If you follow any of the social media surrounding the current wave of feminism, you’ve probably noticed that we are beginning to see photographs of real people with little electronic alteration – a trend I find so welcome.
The latest version of Vanity Fair is the yearly Hollywood issue, and right in the middle of all that impossible glamour is a group of pictures taken by Chuck Close. The stars were instructed to show up without stylists and entourages, and Close shot the images up close and personal in his usual fashion.
My favorite of the group is this one of Helen Mirren:
I love that she seems to not have messed with her beautiful face (that smile hints of delight and mischief), but more than that – I love the realness and honesty of her hand. It looks like a hand that has lived.
Which got me to thinking about hands in advertising… all those perfect hands with perfect nails. That always seem, somehow, to not actually look like they know what they are doing in the ads. They don’t look like they’ve ever slathered peanut butter on bread in a hurry. Or cracked a nail while grabbing keys off the counter. Or endured the tiny stabs and pinpricks of a daily life in the needle-arts. They might be real, but they just don’t look it – anymore than those perfectly polished cover girls we’re trying to debunk.
Which then got me to thinking about my own hands:
I like these hands. I’m proud that, after 52 years and counting, they’re still working pretty well. They have made many beautiful things, and they bear the scars of a rich life. That knot of arthritis in the last knuckle of my right index finger is a present from grad school (along with bifocals) – the incredible volume of writing, researching and making did a number on that knuckle and it bumped up in defense. You can see a new burn on the same index finger – I’m still getting used to the oven in my new digs.
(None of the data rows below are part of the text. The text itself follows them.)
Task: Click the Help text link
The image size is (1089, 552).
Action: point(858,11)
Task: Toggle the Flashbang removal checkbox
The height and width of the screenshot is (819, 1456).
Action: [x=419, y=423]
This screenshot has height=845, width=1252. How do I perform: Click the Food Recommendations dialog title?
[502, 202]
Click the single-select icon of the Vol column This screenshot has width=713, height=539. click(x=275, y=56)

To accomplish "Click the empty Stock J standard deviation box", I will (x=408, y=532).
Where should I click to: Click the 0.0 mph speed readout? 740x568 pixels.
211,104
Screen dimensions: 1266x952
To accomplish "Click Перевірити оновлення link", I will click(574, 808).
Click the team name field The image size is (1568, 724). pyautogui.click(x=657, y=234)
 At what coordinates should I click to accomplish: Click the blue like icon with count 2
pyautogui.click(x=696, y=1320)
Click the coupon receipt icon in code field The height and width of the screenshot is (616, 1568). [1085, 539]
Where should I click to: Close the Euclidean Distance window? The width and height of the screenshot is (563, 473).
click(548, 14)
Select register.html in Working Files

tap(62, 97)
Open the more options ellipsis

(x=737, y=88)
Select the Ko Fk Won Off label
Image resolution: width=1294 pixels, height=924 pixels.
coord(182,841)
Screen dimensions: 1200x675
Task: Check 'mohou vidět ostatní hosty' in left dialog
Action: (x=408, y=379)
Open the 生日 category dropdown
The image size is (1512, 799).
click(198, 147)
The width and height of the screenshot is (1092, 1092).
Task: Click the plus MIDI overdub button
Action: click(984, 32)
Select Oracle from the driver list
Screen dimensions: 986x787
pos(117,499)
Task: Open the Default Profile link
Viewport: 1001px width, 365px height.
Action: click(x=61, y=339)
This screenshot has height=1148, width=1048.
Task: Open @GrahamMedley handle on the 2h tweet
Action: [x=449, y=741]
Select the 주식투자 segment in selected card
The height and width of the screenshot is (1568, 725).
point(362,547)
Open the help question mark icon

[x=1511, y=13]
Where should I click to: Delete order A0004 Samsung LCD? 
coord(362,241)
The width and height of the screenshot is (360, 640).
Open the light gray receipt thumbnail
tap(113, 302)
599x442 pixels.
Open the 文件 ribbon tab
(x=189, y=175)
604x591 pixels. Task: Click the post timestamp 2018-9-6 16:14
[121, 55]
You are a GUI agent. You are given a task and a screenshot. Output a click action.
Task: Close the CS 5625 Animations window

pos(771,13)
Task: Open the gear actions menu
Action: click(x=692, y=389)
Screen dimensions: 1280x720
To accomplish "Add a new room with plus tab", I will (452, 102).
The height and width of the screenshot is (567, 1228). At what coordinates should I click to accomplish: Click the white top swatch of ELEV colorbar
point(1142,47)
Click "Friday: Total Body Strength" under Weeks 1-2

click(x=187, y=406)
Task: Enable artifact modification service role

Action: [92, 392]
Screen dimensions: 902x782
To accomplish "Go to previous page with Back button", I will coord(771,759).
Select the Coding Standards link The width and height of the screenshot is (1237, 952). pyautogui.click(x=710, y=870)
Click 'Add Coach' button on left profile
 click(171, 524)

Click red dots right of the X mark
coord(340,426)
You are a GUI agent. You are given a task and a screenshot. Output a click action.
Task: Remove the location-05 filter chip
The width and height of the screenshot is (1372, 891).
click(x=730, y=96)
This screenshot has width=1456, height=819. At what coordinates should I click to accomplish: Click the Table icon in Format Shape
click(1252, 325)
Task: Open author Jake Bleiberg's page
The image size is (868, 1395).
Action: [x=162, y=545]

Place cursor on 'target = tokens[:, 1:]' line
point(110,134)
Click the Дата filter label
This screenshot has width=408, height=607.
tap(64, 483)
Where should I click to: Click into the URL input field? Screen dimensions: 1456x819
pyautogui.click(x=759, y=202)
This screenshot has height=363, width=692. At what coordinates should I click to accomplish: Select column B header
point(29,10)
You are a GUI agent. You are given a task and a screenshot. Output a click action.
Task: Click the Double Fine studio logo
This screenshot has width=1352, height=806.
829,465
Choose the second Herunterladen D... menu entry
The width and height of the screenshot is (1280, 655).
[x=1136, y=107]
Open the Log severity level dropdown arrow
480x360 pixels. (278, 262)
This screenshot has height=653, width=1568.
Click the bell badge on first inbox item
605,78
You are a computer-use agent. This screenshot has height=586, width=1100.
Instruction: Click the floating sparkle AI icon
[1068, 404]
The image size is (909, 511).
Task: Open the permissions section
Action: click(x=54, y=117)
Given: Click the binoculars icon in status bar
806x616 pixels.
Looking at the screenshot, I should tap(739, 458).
There’s also a cut on the side of my left index finger, a snick in a quick moment of making dinner for a friend. On the palm side of my left hand is a web of scars from a disagreement with a blender a year ago (I’ll spare you the picture with the stitches) along with an almost 30 year old scar from a minor surgery to remove a pesky cyst. And you can no longer see where I machine-sewed through my finger on one of those doing-too-much-too-fast days. And freckled over all, the salt and pepper of age spots.
But let me tell you other stories about these hands… they changed a bunch of diapers on a really sweet kiddo who is soon to turn thirty. They have hugged and hugged and hugged so many wonderful people. They’ve written serious term papers and typed silly statuses into social media. They’ve made oodles of shortbread. And they have made quilts. Lots of quilts. Hundreds of quilts. They have started a pattern business, designed a bunch of sassy buttons, and written a book. These hands are CAPABLE. They might not be cover-girl smooth anymore, but they know how to MAKE things. And that, to me, makes them beautiful.
(With thanks to my friend Annie for the photo assist… hand selfies are not easy!)
I love this! I recently took a photo of me holding my grandpa’s hand. His are weathered, wrinkled, and the rich color of pecan skins. They are hands of a former machinist, a rugged maker. Now he has dementia so to me, his hands remind me who he once was. Your post is perfect. We should all be more thankful of our hands and how much work and art they create.
Oh, and I want some of this shortbread you are always speaking of!